エンドレスベルト62は、その内部に配置された押圧部材63、ベルト走行ガイド65、更には、エンドレスベルト62の両端部に配置された図示しないエッジガイドによって循環可能に支持されている。
そして、エンドレスベルト62の内周面と押圧部材63との間には、接触部Nの上流側から接触部Nを通過し、接触部Nの下流側に位置するベルト走行ガイド65に至るまでシート状の摺動部材64が設置されている。シート状の摺動部材64の一端は、エンドレスベルト62の進行方向に沿って図中の矢印D方向に移動可能な固定部材66に固定されている。また、摺動部材64は、この固定部材66の移動に伴って移動可能に設置されている。
尚、図2において、固定部材66はエンドレスベルト62の循環駆動を支持する機能をも果たすものである。
また、押圧部材63、ベルト走行ガイド65は、金属製のホルダ67に保持されている。更に、固定部材66の移動は、後述する制御部83(図6参照)により制御される。
エンドレスベルト62としては、継ぎ目に起因する欠陥が出力画像に生じないように、原形が直径30mmの円筒形状に形成された、継ぎ目がない無端ベルトが用いられている。エンドレスベルト62は、ベース層と、このベース層の定着ローラ61側の面または両面に被覆された離型層とから構成されている。

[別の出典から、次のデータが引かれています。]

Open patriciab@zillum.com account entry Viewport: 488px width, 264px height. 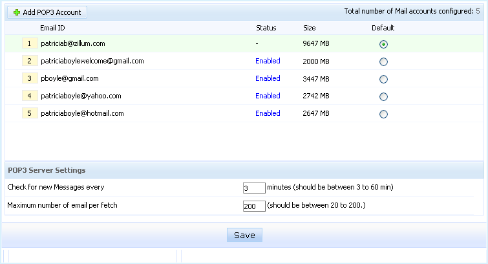(72, 43)
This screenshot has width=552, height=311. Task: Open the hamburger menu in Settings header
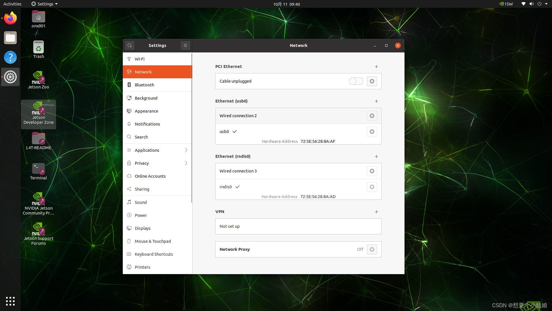tap(185, 45)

ここで、ベース層を形成する素材としては、例えば、ポリイミド、ポリアミド、ポリイミドアミド、ポリエーテルイミド等のポリマーや、ニッケル合金、SUS等の金属等が挙げられる。また、ベース層の厚みとしては、可とう性と低熱容量を満たしつつ耐久性を保つだけの厚みを有することが好ましい。そのような厚みとしては、材料によって異なるが、樹脂であれば、通常20μm〜150μm程度、金属であれば、通常10μm〜100μm程度である。
一方、ベース層の表面に被覆される離型層を形成する素材としては、トナー離型性と耐熱性とを有する素材であることが好ましい。より具体的には、例えば、フッ素樹脂、シリコーンゴム、フッ素ゴム等が挙げられる。フッ素樹脂としては、例えば、PFA、PTFE、FEPや、それらの複合材料、又は、それらの樹脂にカーボンやアルミナ、シリカ、硫酸バリウムのようなフィラーを配合したものを挙げることができる。

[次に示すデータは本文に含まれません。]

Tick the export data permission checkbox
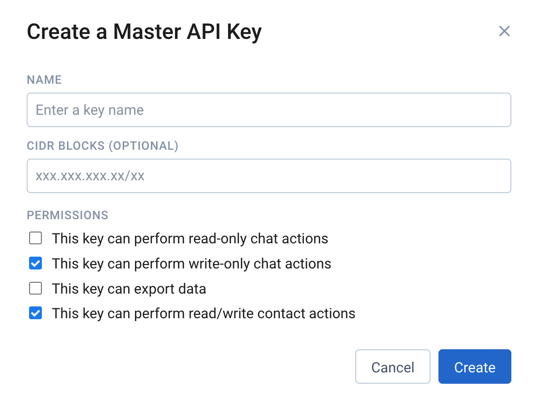This screenshot has width=536, height=400. pyautogui.click(x=35, y=289)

また、離型層の厚みとしては、磨耗に対する耐久性と熱伝導や熱容量やコストとのバランスのとれた厚みであることが好ましい。そのような厚みとしては、通常10μm〜100μm程度である。
尚、上記ベース層と上記離型層との間には、更に耐熱弾性材料層を設けてもよく、ニッケルや銅などで形成された電磁誘導発熱層が設けられていてもよい。

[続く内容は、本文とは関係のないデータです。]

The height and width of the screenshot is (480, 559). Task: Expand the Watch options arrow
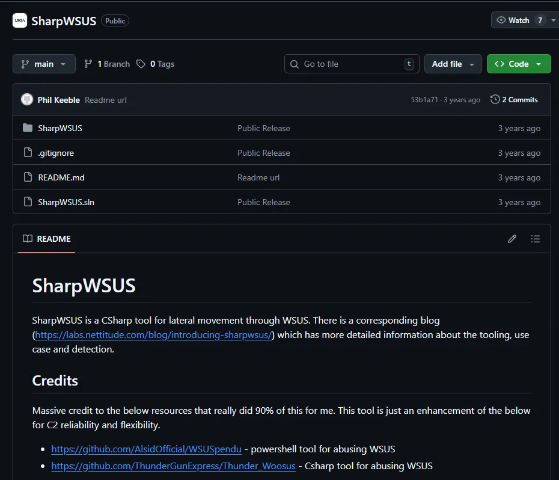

ベルト走行ガイド65を形成する素材としては、エンドレスベルト62の内周面と擦れるため、摩擦係数が低く、かつ、エンドレスベルト62から熱を奪い難いように熱伝導率が低い材質が適している。具体的には、例えば、PFAやPPS等の耐熱性樹脂を用いることができる。
尚、図2において摺動部材64の一端部は、ベルト走行ガイド65と押圧部材63との間に位置するよう設置されているが、摺動部材64がエンドレスベルト62とベルト走行ガイド65との間に挟持されるよう、摺動部材64が設置されていても良い。この場合、ベルト走行ガイド65は摺動部材64の内周面と擦れることとなるが、ベルト走行ガイド65を形成する素材としては、上記と同様の素材を用いることができる。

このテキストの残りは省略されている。